- [EXTRACTED RECORDS]:
>>>

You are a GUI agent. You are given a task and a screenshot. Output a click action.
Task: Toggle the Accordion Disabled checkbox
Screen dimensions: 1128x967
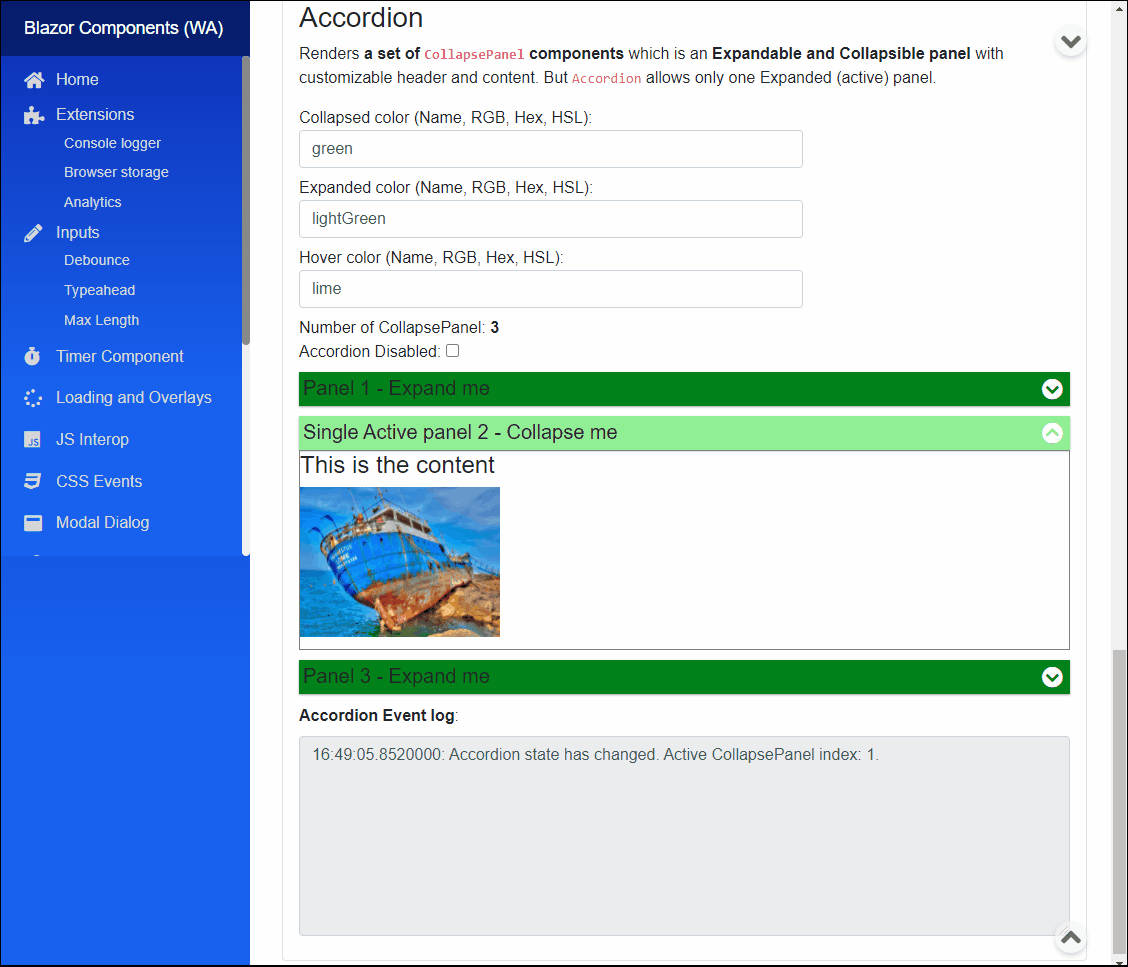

<<<
>>>

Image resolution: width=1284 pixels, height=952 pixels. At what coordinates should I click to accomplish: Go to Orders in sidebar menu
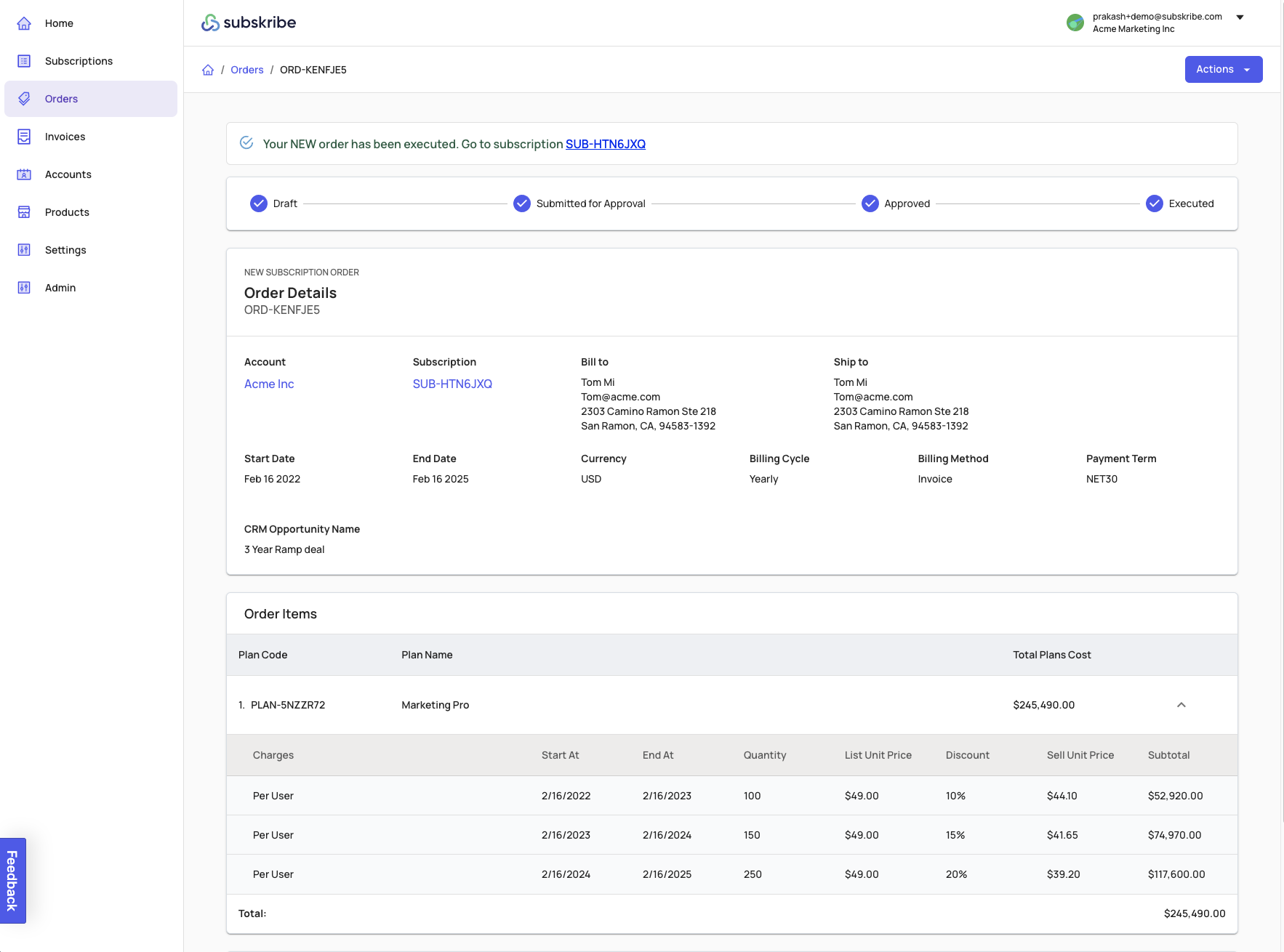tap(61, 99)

<<<
>>>

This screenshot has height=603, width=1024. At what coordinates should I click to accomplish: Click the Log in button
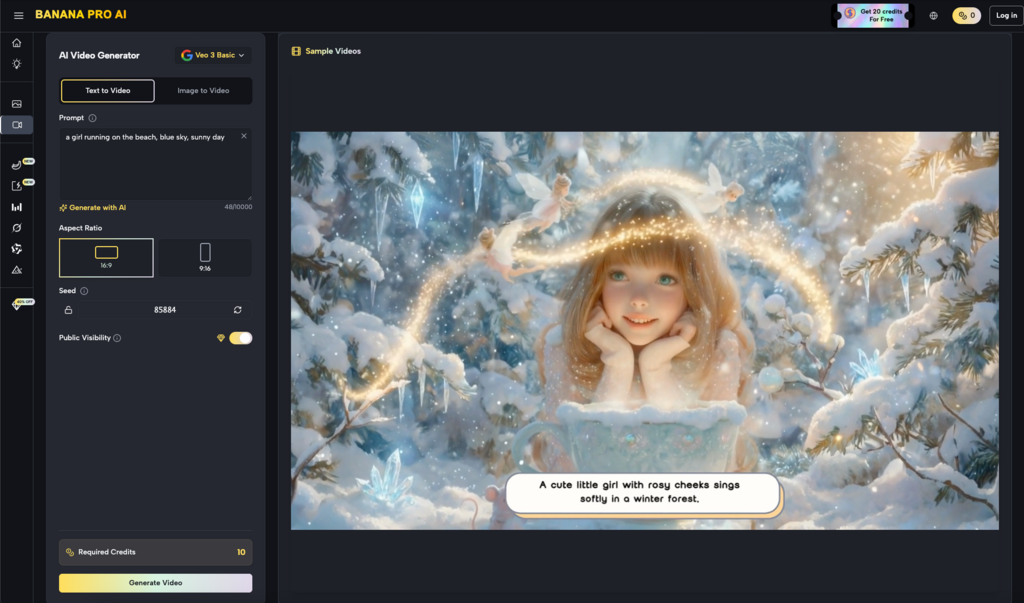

<<<

- [THE PROBLEM]: Scan the listing above. Gather each line that contains the word "screenshot".

- [EXERCISE RESPONSE]:
You are a GUI agent. You are given a task and a screenshot. Output a click action.
This screenshot has height=603, width=1024. At what coordinates should I click to accomplish: Click the Log in button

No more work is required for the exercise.